73. “Long Road Out of Eden” (Long Road Out of Eden). Whereas the Eagles’ longest ’70s song, “The Last Resort,” feels like it grew to epic proportions organically, the even-longer title track of the band’s final studio album seems like a hubristic attempt at a grand statement. Sprawling lugubriously over 10 minutes and change, the track has some terrific colors, from the Middle Eastern intro to the operatic build of the pre-choruses, and the song finds Henley in full literary-lion mode, striving to make sense of the American public’s seeming indifference toward their own government’s rampant imperialism. (He shares writing credit with Frey and Schmit.) Also thrown into the mix are the creation of the universe, the anguish of religious wars, a vague glimpse of a love story, and pecan pie. Strange as it is to say that a 10-minute track doesn’t have room for everything Henley tries to include, the lyric is simultaneously overstuffed and underdeveloped, which has a deleterious effect on the music track. If “The Last Resort” finds Henley employing the classical-music technique of developing phrases by adding more intensity with each repetition, “Long Road Out of Eden” finds him humping the same grooves over and over again simply because he hasn’t yet shot his verbal wad. There might have been a tight six-minute song in this material, and there also might have been a more satisfying 15-minute suite in the material. As is, “Long Road Out of Eden” is intermittently beautiful and occasionally wise.

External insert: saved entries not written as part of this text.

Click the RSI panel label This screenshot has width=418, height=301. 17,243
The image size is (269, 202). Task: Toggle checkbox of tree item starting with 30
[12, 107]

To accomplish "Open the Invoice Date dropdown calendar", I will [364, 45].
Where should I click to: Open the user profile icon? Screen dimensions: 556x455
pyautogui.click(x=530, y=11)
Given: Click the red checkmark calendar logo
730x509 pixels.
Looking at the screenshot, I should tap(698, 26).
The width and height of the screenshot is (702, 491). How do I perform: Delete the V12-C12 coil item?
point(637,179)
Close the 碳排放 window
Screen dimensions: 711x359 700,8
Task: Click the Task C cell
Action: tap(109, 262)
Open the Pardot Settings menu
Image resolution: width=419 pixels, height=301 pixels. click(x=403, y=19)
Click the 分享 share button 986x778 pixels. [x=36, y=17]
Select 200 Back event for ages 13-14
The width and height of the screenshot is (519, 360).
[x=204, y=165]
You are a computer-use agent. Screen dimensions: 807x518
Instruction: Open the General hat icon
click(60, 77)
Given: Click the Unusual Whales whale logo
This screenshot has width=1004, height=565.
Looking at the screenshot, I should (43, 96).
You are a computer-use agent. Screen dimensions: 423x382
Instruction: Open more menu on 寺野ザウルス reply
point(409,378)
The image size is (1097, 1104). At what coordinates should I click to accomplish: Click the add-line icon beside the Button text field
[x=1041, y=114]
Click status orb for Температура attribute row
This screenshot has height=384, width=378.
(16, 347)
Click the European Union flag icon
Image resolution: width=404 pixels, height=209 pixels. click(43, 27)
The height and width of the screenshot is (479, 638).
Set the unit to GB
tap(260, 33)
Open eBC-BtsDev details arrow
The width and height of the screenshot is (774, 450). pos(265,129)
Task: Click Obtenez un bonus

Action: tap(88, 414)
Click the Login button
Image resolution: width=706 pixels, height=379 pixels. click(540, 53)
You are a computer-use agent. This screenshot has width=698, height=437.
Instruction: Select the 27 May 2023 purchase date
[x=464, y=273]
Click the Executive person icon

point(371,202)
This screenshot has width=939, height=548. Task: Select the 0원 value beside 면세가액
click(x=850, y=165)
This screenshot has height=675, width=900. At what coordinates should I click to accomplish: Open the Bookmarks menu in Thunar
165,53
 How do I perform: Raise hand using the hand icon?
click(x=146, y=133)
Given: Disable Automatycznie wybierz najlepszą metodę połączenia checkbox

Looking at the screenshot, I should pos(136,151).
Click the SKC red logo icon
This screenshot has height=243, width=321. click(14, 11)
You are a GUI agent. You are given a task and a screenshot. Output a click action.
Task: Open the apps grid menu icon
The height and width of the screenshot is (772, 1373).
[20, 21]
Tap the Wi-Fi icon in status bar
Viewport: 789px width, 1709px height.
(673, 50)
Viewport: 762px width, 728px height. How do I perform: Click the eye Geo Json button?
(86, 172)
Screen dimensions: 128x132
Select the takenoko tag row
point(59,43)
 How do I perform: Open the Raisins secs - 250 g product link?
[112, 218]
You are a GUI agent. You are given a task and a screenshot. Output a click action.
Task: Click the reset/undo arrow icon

72. “Funky New Year” (single-only release, 1978). Another throwaway in the “Born to Boogie” vein, executed with the spit and polish fans had come to expect post–Hotel California. The story goes that Asylum was itching for new Eagles product while the band dithered on The Long Run, so the Eagles put aside the serious work of writing new material to cut a smooth cover of Charles Brown’s “Please Come Home for Christmas.” This original track, featuring a tossed-off lyric over a swampy groove as well as some gritty Henley vocals, provided the B-side. Credited to Frey, Henley, Seger, and Souther, “Funky New Year” isn’t the worst as piffle goes, but it’s far from exemplary. The song was revived, naturally, for the band’s Millennium Concert in 1999.
71. “Somebody” (Long Road Out of Eden). Viewed skeptically, Long Road is a weird hybrid: part Frey solo album, part Henley solo album, a few bits and pieces from Schmit and Walsh, and maybe 40 minutes worth of genuine collaborative efforts by the Eagles. Consider this hard-charging song part of the Frey album, even though other band members are audible in the harmonies. A thriller movie disguised as a pop song, the eerie number written by Jack Tempchin and John Brannen features a protagonist succumbing to paranoia, or something like that, as machine-gun guitars ricochet off pummeling drums. Of all the Frey-centric tracks on Long Road, this one’s the most unapologetically retro, because it’s easy to envision “Somebody” underscoring a chase scene on Miami Vice.